Di luar jejak kepenyairan, ia juga menggeluti dunia jurnalistik sejak tahun 1987. Terakhir dia menduduki jabatan sebagai Redaktur Budaya harian nasional Media
Indonesia. Bekal sebagai penulis menjadikan dirinya mudah menempatkan profesi jurnalistik. Kemudahan ini dapat terlihat ketika ada workshop pelatihan penulisan
editorial bagi wartawan Media Indonesia selama tiga hari di Anyer, Banten, dirinya menjadi juara satu penulisan editorial gelombang II. Sebagai juara satu,
otomatis ia menjadi penulis editorial yang setiap hari harus memantau berbagai gejolak kehidupan publik.
Beberapa tulisan di media massa, khususnya soal sastra menghiasi pelataran koran Indonesia, khususnya koran Kompas.
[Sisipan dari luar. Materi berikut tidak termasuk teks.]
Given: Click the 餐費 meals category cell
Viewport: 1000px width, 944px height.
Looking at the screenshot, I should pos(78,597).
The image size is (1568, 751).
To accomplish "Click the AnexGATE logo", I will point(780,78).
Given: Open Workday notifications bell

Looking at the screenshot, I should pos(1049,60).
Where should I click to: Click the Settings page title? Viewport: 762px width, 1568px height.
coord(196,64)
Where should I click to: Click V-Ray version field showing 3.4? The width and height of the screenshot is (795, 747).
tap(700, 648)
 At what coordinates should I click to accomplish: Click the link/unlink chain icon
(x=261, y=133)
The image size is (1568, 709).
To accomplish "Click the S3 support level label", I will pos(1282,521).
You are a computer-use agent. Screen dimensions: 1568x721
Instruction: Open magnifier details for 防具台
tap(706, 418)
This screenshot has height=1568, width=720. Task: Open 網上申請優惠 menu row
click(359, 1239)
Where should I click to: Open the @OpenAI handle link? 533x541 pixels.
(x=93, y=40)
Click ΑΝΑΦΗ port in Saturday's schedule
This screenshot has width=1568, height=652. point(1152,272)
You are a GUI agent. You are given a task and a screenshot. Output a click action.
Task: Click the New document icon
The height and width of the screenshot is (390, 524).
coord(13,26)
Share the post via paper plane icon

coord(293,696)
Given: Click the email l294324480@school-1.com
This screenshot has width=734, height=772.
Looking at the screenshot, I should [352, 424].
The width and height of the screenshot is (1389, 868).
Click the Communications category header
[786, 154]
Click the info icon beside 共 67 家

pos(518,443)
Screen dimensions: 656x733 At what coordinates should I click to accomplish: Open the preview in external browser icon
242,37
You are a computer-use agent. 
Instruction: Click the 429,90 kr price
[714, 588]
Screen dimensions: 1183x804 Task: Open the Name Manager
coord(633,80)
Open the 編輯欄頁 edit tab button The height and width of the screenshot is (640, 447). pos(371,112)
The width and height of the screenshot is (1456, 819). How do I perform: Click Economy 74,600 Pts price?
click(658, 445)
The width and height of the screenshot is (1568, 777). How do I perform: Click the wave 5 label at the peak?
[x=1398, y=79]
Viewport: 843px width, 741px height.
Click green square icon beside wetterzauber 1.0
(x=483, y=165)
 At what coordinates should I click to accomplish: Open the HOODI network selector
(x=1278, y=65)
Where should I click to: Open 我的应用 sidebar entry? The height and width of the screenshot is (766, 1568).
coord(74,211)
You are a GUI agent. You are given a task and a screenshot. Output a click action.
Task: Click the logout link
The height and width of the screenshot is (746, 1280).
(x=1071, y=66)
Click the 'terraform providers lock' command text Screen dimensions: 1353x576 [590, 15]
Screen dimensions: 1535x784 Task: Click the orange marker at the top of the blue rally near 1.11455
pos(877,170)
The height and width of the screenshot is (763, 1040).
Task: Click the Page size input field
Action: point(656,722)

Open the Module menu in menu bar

Selain menulis di media massa, ia juga
menulis lima buku, 19 buku tokoh dan 29 sebagai editorial. Salah satu buku yang dia edit dan menjadi isu pembicaraan hangat di kalangan mahasiswa Islam adalah
“Dekonstruksi Islam Madzhab Ciputat,” yang diterbitkan Penerbit Zaman, 1999. Selain itu, ia juga menjadi editor buku disertasi Prof. Dr. Greg Barton, yang
dikenal sebagai penulis buku-buku Gus Dur itu.
Saat ini, ia tengah mengelola Tabloid KABAR LAIN sebagai pemimpin redaksi.
Edy A Effendi tengah bersama Prof. Dr. Azyumardi Azra, MA kiri dan H. Rosihan Anwarkanan, saat menghadiri seminar di
Afrika Selatan.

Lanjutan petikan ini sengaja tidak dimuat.